### SUPPLIED MATERIAL
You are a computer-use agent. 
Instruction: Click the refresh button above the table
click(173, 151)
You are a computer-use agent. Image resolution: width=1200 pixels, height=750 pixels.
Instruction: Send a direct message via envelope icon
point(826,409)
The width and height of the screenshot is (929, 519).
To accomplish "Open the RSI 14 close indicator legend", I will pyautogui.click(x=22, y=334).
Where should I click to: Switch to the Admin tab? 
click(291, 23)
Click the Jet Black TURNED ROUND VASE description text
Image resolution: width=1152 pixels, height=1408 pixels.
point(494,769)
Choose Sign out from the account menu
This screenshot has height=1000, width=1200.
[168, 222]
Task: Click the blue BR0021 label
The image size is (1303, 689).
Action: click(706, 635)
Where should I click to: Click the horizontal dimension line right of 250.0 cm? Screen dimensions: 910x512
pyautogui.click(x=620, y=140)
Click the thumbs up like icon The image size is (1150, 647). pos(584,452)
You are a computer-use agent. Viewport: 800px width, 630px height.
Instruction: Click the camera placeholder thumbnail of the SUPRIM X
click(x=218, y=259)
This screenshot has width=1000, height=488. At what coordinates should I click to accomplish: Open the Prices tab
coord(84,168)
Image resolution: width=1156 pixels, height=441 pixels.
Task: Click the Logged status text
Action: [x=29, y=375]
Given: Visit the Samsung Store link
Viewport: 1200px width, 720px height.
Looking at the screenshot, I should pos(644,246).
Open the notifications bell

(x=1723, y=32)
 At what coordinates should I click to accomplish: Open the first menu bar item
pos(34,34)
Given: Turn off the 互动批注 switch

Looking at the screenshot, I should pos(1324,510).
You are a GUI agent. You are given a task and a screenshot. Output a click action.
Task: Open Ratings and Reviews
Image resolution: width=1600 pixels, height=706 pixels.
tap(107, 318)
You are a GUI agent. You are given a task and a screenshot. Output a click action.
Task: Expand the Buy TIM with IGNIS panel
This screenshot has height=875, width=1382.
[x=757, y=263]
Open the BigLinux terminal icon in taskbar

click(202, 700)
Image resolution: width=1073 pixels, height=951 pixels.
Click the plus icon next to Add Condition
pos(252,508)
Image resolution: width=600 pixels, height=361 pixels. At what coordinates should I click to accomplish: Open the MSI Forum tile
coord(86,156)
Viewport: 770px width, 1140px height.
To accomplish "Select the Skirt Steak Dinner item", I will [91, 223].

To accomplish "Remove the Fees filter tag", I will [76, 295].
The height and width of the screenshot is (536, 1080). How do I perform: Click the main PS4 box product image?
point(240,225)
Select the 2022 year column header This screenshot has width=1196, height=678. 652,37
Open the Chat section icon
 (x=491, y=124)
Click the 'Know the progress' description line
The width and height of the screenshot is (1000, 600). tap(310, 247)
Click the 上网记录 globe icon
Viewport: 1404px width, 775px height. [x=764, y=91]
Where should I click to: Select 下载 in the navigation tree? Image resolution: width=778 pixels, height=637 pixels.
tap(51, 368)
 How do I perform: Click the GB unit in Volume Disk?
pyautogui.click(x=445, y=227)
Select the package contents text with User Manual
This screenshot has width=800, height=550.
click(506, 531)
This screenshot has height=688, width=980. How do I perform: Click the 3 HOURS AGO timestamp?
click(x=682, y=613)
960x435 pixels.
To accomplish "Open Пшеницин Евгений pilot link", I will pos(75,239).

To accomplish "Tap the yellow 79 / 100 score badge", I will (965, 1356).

### TASK OBJECTIVE
Within the entries above, count the lines that include "link". The answer is that number alone.

### ANSWER TO THE PROBLEM
2